Adelphia Communications Corp. founder John J. Rigas, two sons and two other former executives were indicted Monday on charges that included conspiracy, securities fraud and wire fraud.
The indictment, handed down in federal court in Manhattan, named Rigas; his sons, Timothy and Michael; James R. Brown, former vice president of finance; and Michael C. Mulcahey, former director of internal reporting.
The elder Rigas founded the Pennsylvania-based company that became the nation's sixth biggest cable television system operator.
Rigas and his sons were arrested at their apartment on Manhattan's Upper East Side on July 24. An earlier criminal complaint charged them with fraud for allegedly hiding $2.3 billion in liabilities from investors.
The Rigases, who have denied any wrongdoing, have been free on $10 million bail each, secured by cash, land and other property.

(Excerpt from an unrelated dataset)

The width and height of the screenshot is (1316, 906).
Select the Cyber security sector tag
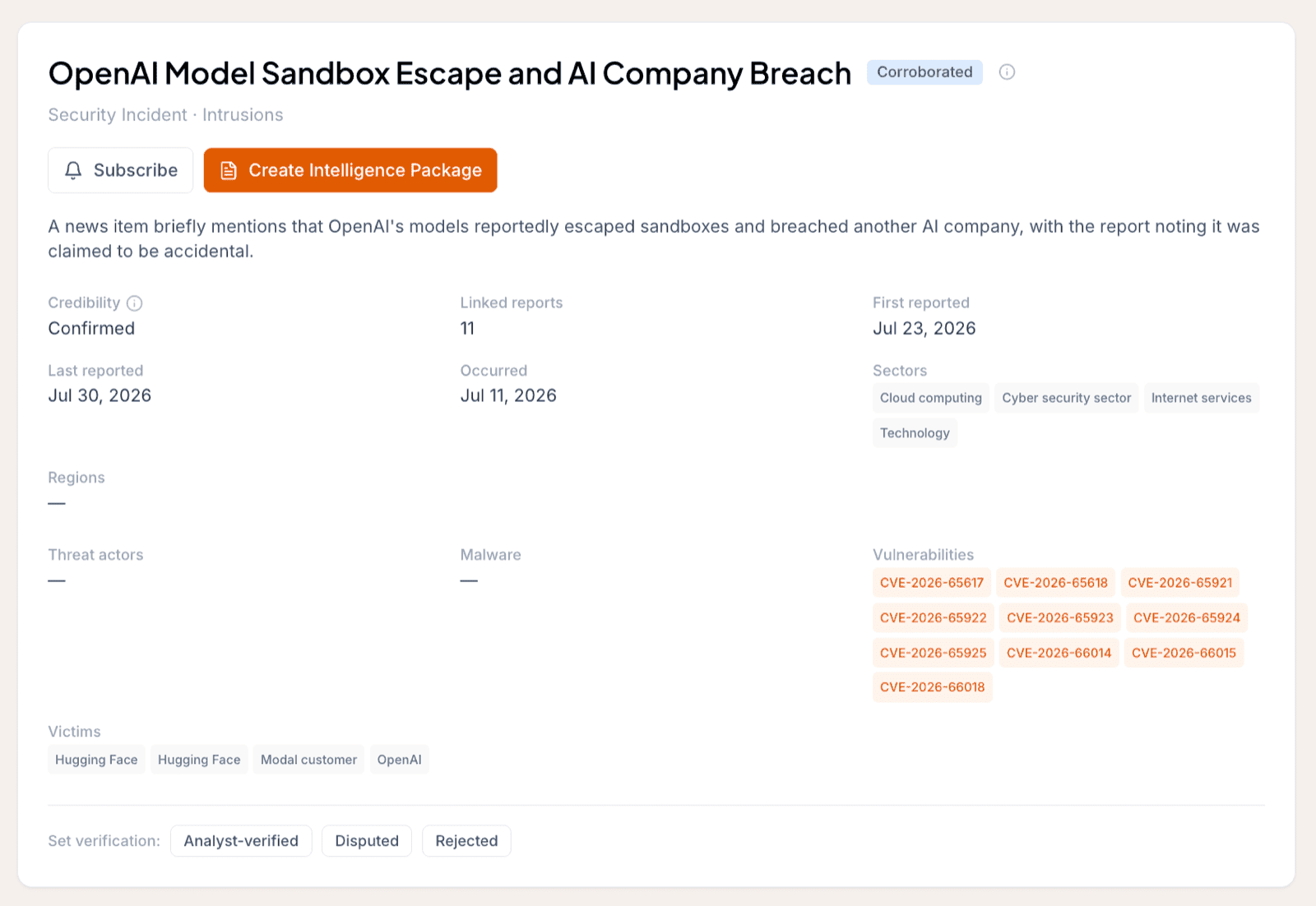pos(1066,398)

At the time of their arrest, Deputy Attorney General Larry Thompson said the Rigas family and others "systematically looted the corporation.
"The defendants intentionally submitted false information to lenders and made false statements to the public in order to maintain their failing company's stock price," he added.
Said Stephen Cutler of the Securities and Exchange Commission at the time, "This case exemplifies the Commission's — and the federal government's — determination to react quickly and forcefully to financial fraud at public companies, and our desire to ensure that officials who perpetrate such fraud will not profit from the behavior and will never again have the opportunity to misuse their positions as corporate officers and directors."
Lawyers for the five former executives have denied that their clients have committed any wrongdoing.
Adelphia filed for Chapter 11 bankruptcy protection June 25. The Rigases stepped down from board seats and executive posts at the company in May.
Rigas and his sons also have been named as defendants in more than 40 civil lawsuits, including one the company filed the day of their arrests.
In addition to the criminal charges, the SEC brought a civil lawsuit in U.S. District Court in Manhattan, calling the case "one of the most extensive financial frauds ever to take place at a public company."
The SEC said the company fraudulently excluded billions of dollars in liabilities from its financial statements, falsified statistics, inflated its earnings to meet Wall Street's expectations and concealed "rampant self-dealing by the Rigas family."
It sought restitution, fines and to bar the defendants from ever heading a company.